**Goal of the exercise:** Would you copy only the lines below, from the one containing "Image resolution: width=1024" through the very last one, leaving the pictures out?

=== Section Start ===

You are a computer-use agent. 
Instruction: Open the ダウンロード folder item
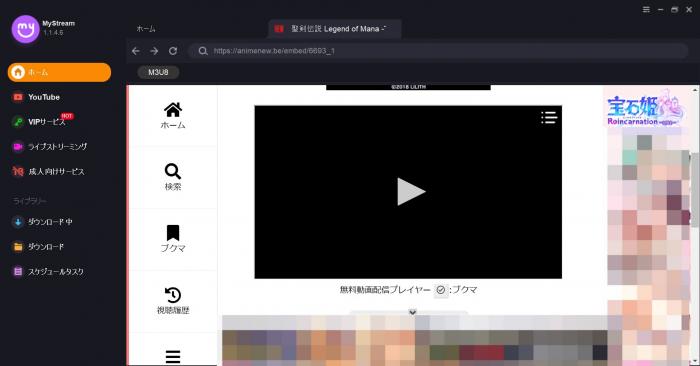tap(38, 246)
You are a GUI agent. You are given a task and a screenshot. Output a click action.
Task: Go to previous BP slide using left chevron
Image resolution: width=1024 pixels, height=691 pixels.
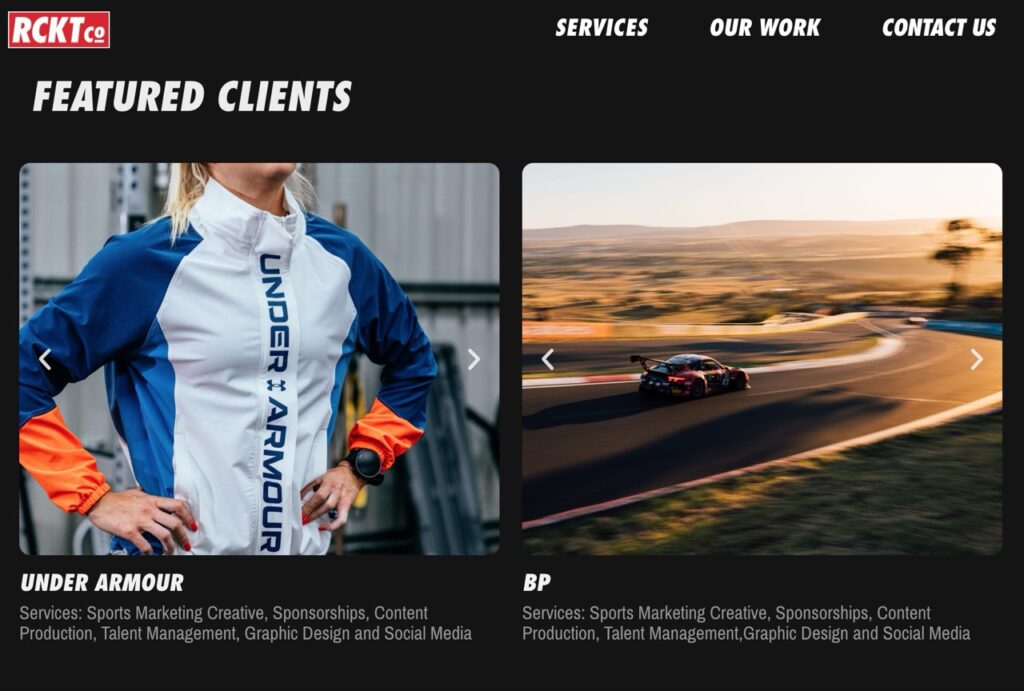(547, 359)
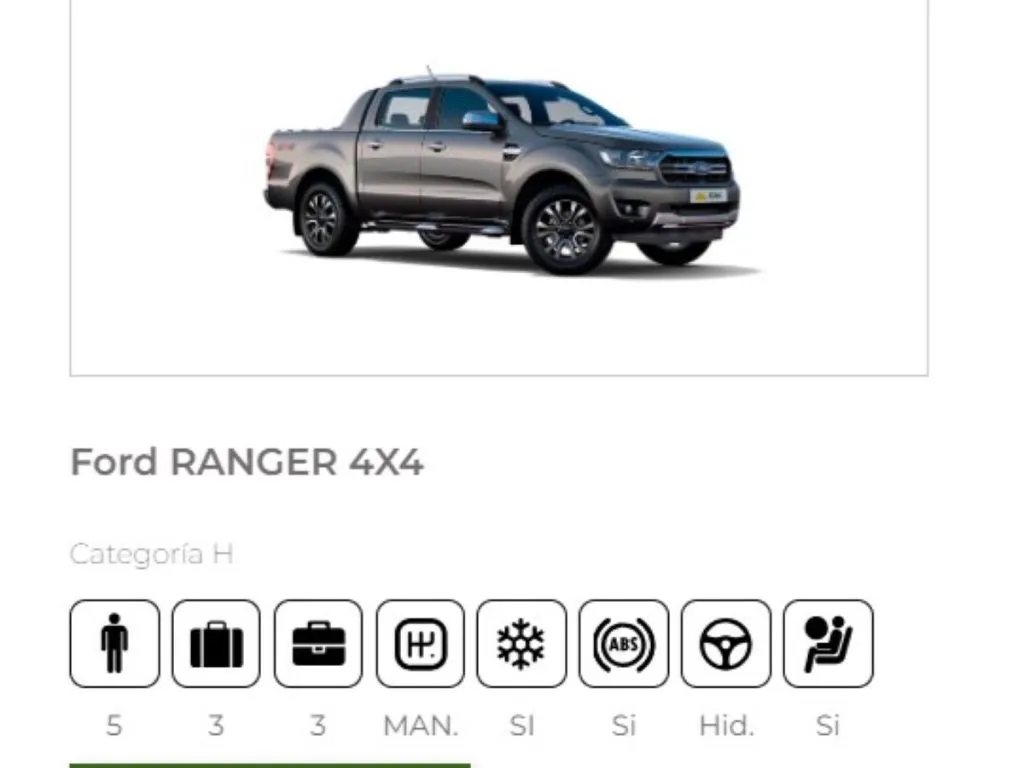Click the green bar below the features

(x=270, y=765)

=== Section End ===

**Solved problem:**
Image resolution: width=1024 pixels, height=691 pixels.
(547, 359)
Click the green bar below the features

(x=270, y=765)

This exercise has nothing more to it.